▶ [SUPPLIED PASSAGE]
::::

Achados e Pedidos, a partnership between Transparência Brasil and the Brazilian Association of Investigative Journalism (Abraji), ended its activities last Saturday, January 31, 2026. The initiative operated for nine years and was consolidated as the largest repository of data on requests and responses to the Access to Information Law (LAI).
The project was born in 2017 with the aim of gathering valuable data obtained by journalists via the LAI, which was often restricted to those who requested it. Over the course of the project, the Achados e Pedidos platform has built up a collection of thousands of requests for access to information and the public administration’s responses – a veritable civic revolution in data.
Throughout its history, the initiative has fulfilled its mission of strengthening the culture of active transparency:
- Making more than 350,000 requests for information and responses available in a search that even reaches attachments such as spreadsheets and documents;
- Teaching more than 900 journalists and students from all over Brazil how to use the LAI, through four face-to-face courses and six online courses;
- Providing a chatbot to help users formulate appeals against the most frequent types of denial of requests for information, RepLAI;
- Distributing information obtained via LAI to more than 500 subscribers in 28 editions of its newsletter;
- Using artificial intelligence to identify the main themes of requests made to the Brazilian government, based on more than 10,000 requests for information;
- Show that the misuse of “100-year secrecy” as an argument for denying access to information grew between 2019 and 2024;
- Publish a guide for managers and civil servants on how to balance the LAI and the General Data Protection Law (LGPD);
- Publish seven surveys on transparency or from data obtained via the LAI in the socio-environmental area;
- Show that the Yanomami health budget was “strangled” between 2019 and 2024; among other actions.
The decision to close the project is due to the conclusion of the funding cycle needed to maintain the technological infrastructure and curation of the vast repository.
TB and Abraji would like to thank all the people who have registered requests for information and responses on the platform, and those who have consulted and used this material in reporting, research and exercising their rights. You have been essential to Achados e Pedidos’ mission of increasing public transparency in the country and providing an overview of implementation.

::::

▶ [RECORDS SUPPLIED]
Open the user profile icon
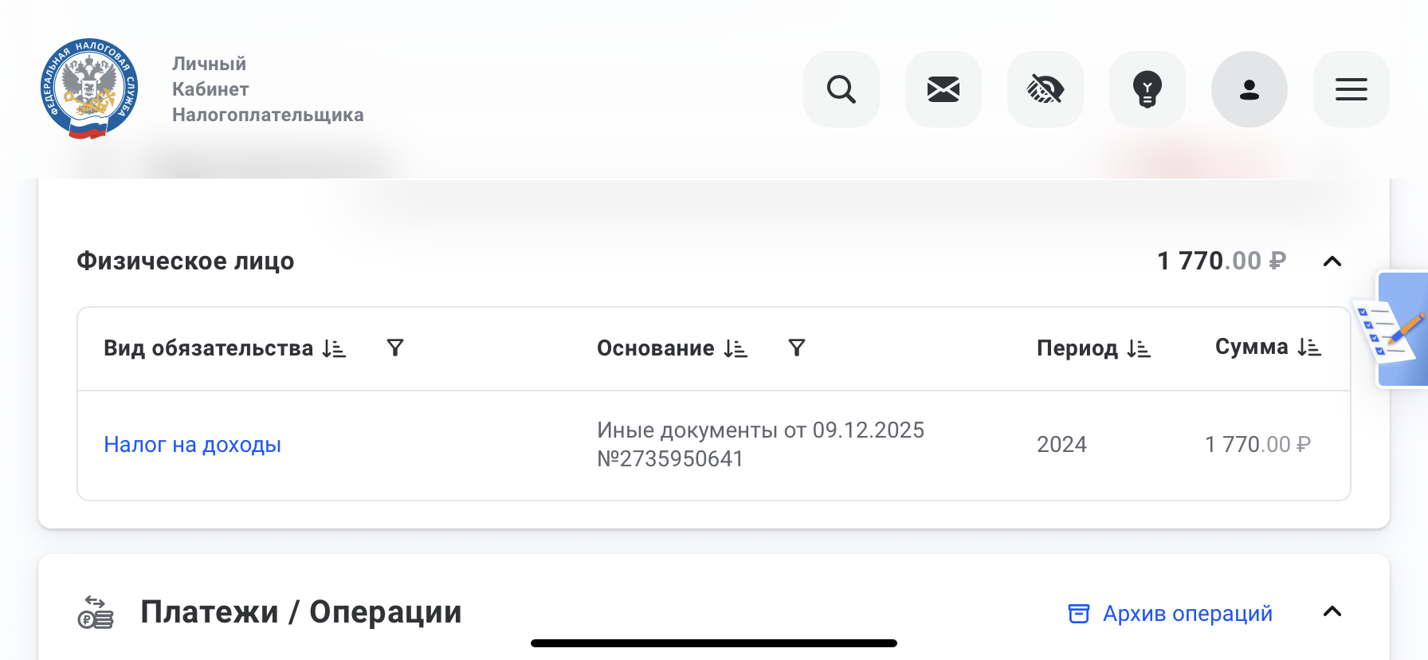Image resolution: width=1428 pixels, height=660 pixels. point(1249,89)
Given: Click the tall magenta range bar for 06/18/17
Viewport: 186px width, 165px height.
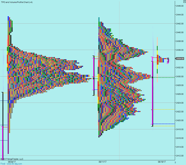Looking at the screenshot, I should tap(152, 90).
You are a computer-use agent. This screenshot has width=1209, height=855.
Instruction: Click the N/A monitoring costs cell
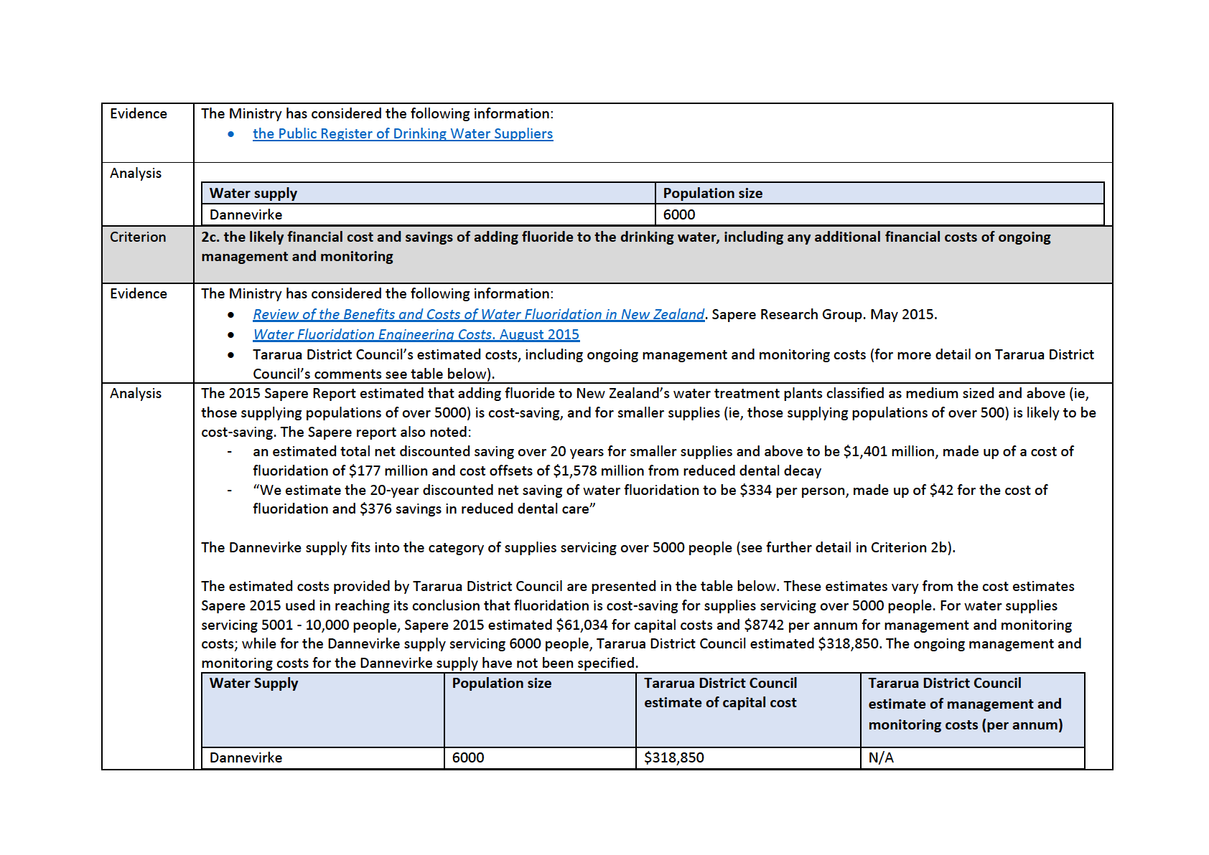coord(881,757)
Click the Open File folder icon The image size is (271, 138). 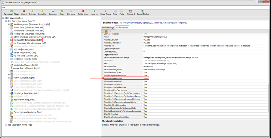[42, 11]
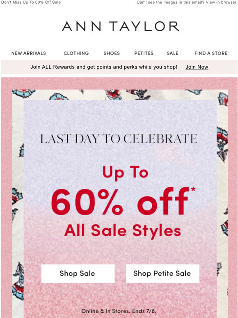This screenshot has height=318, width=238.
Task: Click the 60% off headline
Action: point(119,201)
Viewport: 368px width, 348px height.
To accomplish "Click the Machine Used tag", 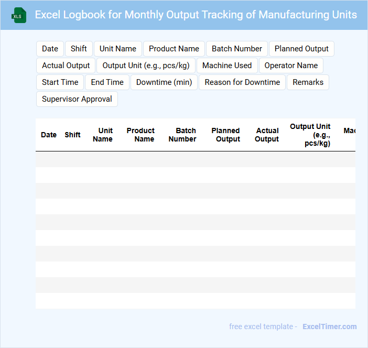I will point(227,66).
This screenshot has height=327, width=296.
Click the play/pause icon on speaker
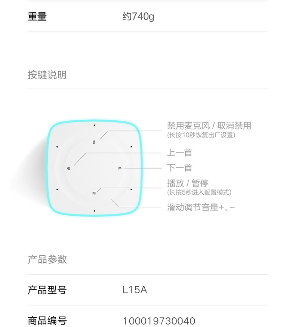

::::

▶ [TO DO]
- 1) Do these statements agree with the Achados e Pedidos announcement? For each, answer yes or no and quote the deciding words. (a) The project began in 2017. (b) All of the project's courses for journalists and students were held online. (c) The project closed because its funding cycle ended.
- 2) What does the Achados e Pedidos announcement say? Summarize it in two sentences.
- 3) According to the Achados e Pedidos announcement, how many editions of the newsletter were published?

▶ [SOLVED PROBLEMS]
- 1)
(a) Yes: "The project was born in 2017"
(b) No: "through four face-to-face courses and six online courses"
(c) Yes: "The decision to close the project is due to the conclusion of the funding cycle needed to maintain the technological infrastructure and curation of the vast repository."

- 2) Achados e Pedidos, a partnership between Transparência Brasil and Abraji that became the largest repository of data on Access to Information Law requests and responses, ended on January 31, 2026, after nine years. It made more than 350,000 requests and responses available and trained more than 900 journalists and students, and it closed because the funding cycle that maintained its infrastructure and curation came to an end.

- 3) 28 editions.